Rafe paid the bejeweled woman behind the counter for the port. Before going downstairs, he cast one last glance across the room. His eyes narrowed when he saw a blond man taking the empty chair opposite Lemercier. In spite of the dark smokiness of the room and the man's distinctly French way of dressing, Rafe had no trouble identifying the newcomer who was talking so earnestly to Lemercier.

It was Robert Anderson, the ubiquitous underling from the British delegation. Maggie's lover.

The Englishman was tense even though he had made this blindfolded journey once before. The summons from Le Serpent had been curt, with no explanation of why his presence was needed. Once again a hackney circled through Paris and the silent escort refused all conversational overtures. However, this time when he was brought into Le Serpent's presence, the sibilant voice instructed him to remove his blindfold.

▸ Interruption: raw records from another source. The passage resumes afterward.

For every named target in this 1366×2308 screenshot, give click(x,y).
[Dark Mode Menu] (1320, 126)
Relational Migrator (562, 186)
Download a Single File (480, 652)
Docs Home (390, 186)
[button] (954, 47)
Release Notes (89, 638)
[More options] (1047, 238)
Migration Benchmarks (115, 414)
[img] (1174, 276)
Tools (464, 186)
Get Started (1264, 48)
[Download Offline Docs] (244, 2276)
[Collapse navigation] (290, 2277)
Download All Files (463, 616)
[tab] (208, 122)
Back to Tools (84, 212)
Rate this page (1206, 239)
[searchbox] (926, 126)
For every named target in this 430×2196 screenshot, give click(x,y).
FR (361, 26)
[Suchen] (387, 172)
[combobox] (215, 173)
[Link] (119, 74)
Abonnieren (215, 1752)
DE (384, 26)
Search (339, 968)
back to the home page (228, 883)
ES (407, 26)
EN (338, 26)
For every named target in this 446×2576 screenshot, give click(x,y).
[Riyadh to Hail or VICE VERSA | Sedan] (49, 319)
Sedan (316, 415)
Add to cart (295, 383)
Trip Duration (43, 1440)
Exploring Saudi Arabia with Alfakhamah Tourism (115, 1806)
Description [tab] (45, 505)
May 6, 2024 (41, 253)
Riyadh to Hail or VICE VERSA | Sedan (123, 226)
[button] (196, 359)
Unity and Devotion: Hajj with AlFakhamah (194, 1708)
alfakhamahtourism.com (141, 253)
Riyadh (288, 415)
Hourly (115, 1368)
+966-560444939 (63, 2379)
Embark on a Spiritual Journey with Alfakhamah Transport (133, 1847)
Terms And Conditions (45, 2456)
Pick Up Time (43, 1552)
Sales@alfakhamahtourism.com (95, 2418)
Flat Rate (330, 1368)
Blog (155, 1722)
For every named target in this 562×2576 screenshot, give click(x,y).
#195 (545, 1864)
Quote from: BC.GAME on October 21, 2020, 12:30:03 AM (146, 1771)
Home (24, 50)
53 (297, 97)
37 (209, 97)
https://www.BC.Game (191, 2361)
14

The Englishman felt a stab of fear that the order meant he would not be leaving, but a hoarse chuckle allayed that. "Don't worry,
mon Anglais
, you will not recognize me. You will need your eyes for what you must tell me tonight."

Pulling off the blindfold, he found himself in a dark room lit by the feeble glow of a single candle and furnished only with a desk and two chairs. Le Serpent sat behind the desk, his face masked and a black cloak disguising his body so thoroughly that it was impossible to tell if he was tall or short, fat or thin.